Supplementary material

Supplementary material is available online at Neuro-Oncology (https://academic.oup.com/neuro-oncology).

Funding

This study was supported by the NINDS F31 NS120654 (P.C.); NCI R01 CA238662 (J.N.R. and S.A.K.); Charlie Teo Foundation (S.A.K.); Japan Society for the Promotion of Science 21H04766, 24H00554, and 24H02266 (T.H.); the Astellas Foundation for Research on Metabolic Disorders (T.H.); S.A.K and J.N.R. receive sponsored research support from Synchronicity Pharma.

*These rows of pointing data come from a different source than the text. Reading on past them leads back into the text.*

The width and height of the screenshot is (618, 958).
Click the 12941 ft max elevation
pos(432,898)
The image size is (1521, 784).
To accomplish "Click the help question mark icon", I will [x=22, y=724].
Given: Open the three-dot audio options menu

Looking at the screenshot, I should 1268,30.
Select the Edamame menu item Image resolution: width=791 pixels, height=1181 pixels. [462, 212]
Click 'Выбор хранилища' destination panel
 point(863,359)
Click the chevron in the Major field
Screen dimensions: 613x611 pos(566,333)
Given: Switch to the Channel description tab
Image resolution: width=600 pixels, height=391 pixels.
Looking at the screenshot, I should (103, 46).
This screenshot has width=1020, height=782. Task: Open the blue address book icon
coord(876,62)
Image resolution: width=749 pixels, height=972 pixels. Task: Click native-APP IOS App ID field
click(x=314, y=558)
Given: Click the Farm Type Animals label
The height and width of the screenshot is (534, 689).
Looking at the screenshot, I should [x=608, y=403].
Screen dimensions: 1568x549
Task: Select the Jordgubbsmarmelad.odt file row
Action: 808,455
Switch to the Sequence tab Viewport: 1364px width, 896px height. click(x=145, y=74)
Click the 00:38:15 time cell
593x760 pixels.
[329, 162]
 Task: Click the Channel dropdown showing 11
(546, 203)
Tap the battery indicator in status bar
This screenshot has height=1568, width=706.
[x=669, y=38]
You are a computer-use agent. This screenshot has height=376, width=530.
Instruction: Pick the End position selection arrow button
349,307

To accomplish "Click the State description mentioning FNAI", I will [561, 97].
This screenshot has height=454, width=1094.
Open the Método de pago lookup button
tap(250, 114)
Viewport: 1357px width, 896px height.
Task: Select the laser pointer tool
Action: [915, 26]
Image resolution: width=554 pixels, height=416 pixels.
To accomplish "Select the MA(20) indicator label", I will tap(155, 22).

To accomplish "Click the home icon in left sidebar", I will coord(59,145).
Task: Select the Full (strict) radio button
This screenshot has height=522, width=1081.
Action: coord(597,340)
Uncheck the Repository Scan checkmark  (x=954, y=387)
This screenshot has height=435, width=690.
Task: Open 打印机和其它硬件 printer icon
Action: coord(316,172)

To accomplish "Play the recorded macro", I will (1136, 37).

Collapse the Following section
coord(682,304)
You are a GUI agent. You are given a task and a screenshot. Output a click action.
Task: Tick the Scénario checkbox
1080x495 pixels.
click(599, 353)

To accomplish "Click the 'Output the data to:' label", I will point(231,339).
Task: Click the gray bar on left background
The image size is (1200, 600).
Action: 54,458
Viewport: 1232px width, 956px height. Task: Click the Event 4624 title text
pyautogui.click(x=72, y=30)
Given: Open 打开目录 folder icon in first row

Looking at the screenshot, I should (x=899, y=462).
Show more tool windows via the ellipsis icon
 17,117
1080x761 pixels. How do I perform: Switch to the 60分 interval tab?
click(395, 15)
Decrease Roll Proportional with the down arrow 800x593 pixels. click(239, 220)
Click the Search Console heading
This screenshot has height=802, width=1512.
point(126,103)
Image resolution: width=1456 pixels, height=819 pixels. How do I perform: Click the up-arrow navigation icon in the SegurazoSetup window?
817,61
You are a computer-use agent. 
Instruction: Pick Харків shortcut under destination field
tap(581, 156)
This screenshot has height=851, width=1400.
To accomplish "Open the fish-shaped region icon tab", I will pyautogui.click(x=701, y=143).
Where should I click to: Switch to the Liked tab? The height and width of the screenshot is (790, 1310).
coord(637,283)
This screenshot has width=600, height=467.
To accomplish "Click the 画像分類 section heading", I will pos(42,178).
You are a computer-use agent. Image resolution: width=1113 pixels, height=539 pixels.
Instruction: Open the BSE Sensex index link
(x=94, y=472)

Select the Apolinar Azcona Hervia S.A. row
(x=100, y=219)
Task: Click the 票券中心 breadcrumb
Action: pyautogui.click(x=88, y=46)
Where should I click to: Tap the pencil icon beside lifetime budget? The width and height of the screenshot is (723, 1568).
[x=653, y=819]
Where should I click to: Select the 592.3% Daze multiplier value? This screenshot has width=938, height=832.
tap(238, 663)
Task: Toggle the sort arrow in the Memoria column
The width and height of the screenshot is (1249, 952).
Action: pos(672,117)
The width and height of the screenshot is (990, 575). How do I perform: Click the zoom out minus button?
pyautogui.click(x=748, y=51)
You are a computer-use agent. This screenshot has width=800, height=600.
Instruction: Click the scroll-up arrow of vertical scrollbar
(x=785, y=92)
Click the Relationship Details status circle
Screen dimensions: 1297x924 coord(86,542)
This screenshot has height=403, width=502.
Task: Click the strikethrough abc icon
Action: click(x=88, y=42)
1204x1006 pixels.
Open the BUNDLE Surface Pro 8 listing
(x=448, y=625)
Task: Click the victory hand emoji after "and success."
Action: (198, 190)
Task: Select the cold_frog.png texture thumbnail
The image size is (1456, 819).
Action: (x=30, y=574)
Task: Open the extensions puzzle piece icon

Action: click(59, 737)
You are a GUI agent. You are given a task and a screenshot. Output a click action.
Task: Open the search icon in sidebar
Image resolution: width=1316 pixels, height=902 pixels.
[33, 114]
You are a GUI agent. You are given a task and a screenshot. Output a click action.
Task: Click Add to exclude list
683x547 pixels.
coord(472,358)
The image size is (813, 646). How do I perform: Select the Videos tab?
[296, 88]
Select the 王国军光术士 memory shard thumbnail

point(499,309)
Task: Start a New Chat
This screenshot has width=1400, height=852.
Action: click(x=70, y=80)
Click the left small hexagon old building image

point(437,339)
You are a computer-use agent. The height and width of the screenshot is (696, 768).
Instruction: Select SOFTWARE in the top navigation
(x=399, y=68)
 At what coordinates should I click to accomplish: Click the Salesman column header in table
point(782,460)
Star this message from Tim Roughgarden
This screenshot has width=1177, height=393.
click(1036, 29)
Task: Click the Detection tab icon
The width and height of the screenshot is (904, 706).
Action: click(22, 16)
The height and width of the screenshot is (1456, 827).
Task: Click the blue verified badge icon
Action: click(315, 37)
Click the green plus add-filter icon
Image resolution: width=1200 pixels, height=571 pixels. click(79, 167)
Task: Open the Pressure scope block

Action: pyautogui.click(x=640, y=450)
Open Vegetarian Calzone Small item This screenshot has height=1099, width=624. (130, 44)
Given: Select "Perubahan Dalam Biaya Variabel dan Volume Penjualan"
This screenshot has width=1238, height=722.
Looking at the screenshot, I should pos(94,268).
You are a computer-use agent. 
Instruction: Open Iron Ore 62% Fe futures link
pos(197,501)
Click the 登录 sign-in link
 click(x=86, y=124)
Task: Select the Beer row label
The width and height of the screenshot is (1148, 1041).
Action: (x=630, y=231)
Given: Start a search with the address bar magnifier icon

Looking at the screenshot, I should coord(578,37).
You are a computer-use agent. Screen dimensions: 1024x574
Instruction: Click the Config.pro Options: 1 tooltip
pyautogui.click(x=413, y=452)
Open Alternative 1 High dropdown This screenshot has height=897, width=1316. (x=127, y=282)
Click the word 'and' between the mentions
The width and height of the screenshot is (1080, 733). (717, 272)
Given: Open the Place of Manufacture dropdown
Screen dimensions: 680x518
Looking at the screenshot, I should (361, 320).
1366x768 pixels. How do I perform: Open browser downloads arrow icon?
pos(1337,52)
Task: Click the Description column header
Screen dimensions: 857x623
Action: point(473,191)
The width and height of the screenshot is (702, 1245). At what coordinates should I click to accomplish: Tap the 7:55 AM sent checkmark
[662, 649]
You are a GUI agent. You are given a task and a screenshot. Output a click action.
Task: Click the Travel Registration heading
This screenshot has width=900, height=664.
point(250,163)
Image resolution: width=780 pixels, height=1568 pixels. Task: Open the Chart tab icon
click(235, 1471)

Conflict of interest statement. Steve A. Kay sits on Synchronicity Pharma’s Scientific Advisory Board as the Founder and Director. Both Steve A. Kay and Jeremy N. Rich receive research support from Synchronicity Pharma. There are no other potential conflicts of interests for the other authors.

Authorship Statement

P.C., S.A.K., and J.N.R. conceived the project and main conceptual ideas. P.C., Y.N., and T.H. designed and carried out the in vitro experiments. P.C., Q.W., A.H. S.M., G.K., and R.A.M. designed and carried out the animal experiments. J.C. provided SHP1705 and supervised the Phase 1 study. J.W. generated the R script for the heat maps. T.K. and L.A.S. synthesized SR29065 and provided experimental methods for the compound. S.A.K. and J.N.R. supervised the findings of the work. P.C. and S.A.K. wrote the manuscript. All authors discussed the results and contributed to the final version of the manuscript.

Data Availability

All data will be made available upon request to the corresponding author.